Study text ▸

--- START ---

On Behalf of | Nov 23, 2016 | Wrongful Death

When tragedy strikes, and a family in Illinois loses a loved one due to the negligent actions of another, a serious amount of emotional turmoil can ensue. Oftentimes, surviving family members struggle to cope with the loss. After all, they will never again be able to spend time with their loved one, speak with them, hear them laugh or celebrate birthdays and holidays with them. These losses alone are enough to leave a surviving family member with grief, sadness and depression. Amidst all this pain and suffering, though, a surviving family may be forced to find a way to deal with the unexpected financial consequences of their loved one’s death.

The financial damages suffered from the unexpected loss of a loved one can be quite severe. Medical expenses and funeral costs can cost thousands of dollars, and if the deceased individual worked, then his or her lost wages can be in the hundreds of thousands of dollars. Fortunately, surviving family members may be able to recover these losses if they file and succeed on a wrongful death claim.

--- END ---

Dataset excerpt ▸

--- START ---

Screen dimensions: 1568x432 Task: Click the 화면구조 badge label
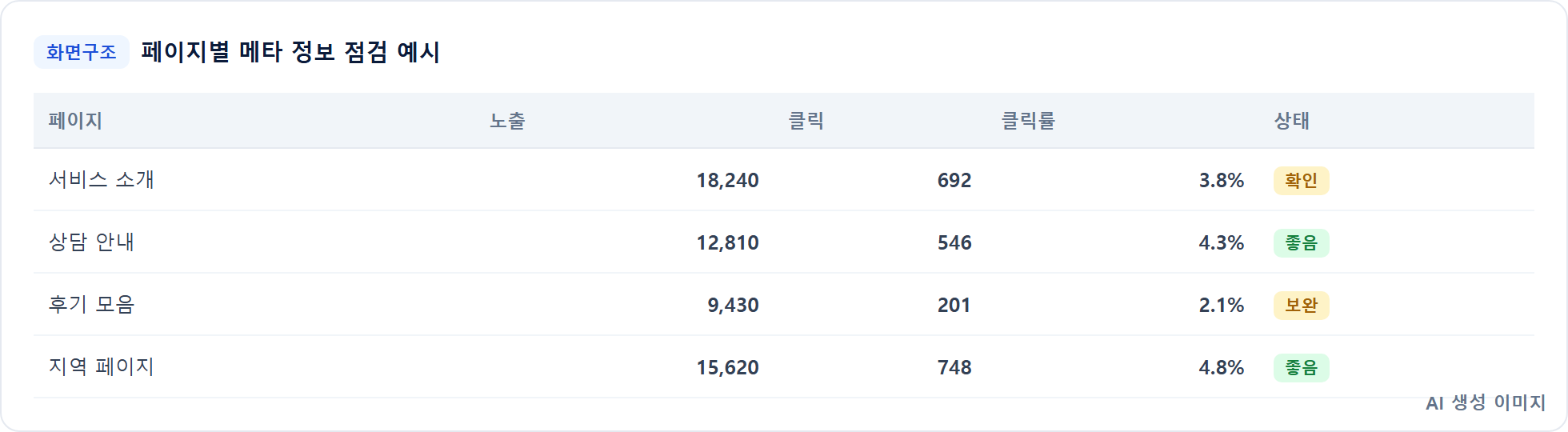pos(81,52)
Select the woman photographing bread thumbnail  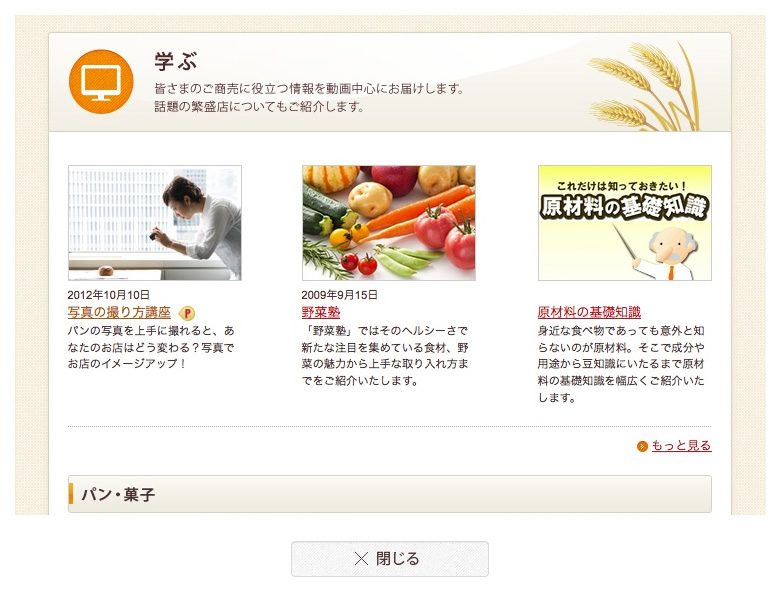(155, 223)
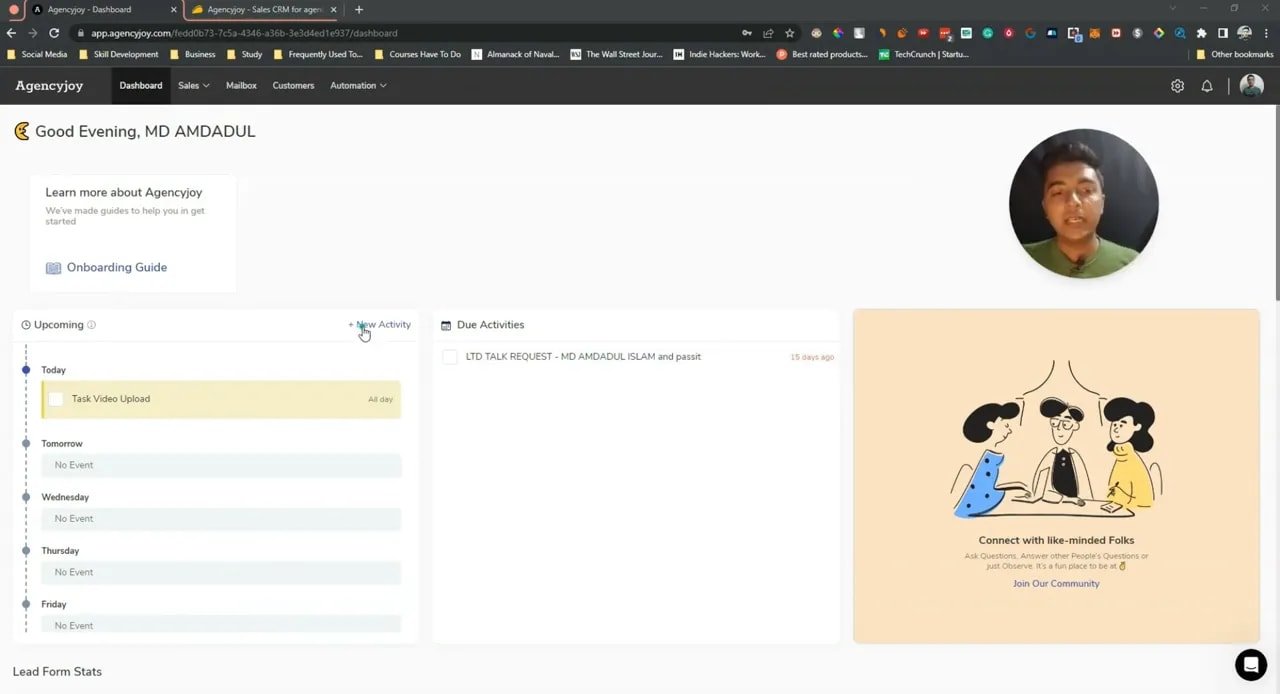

--- END ---

Questions ▸
1. In the wrongful death text, translate this sentence into Spanish: "Oftentimes, surviving family members struggle to cope with the loss."
2. Extend the wrongful death text with a few sentences that pick up after its final sentence.

Answers for this exercise ▸
1. A menudo, los familiares sobrevivientes tienen dificultades para sobrellevar la pérdida.

2.
But how much can an individual recover from a wrongful death claim? It depends on the circumstances. However, by looking at the factors laid out in jury instructions, an individual may get a better sense of what is recoverable. Quite often, a judge will instruct a jury to consider what money, benefits, goods and services the deceased individual historically contributed to the family. Other factors may include what income was expected in the future, the deceased individual’s expenses, his or her age, gender, health, occupational outlook and habits, as well the relationship between the plaintiff and the deceased individual.

The compensation portion of a wrongful death claim can be just as heated as the negligence portion. This means that a plaintiff needs to be armed with strong evidence so that he or she can have the best possible chance of recovering the full extent of his or her harm. Those who wish to learn more about how to do this may want to speak with an advocate who can properly advise them.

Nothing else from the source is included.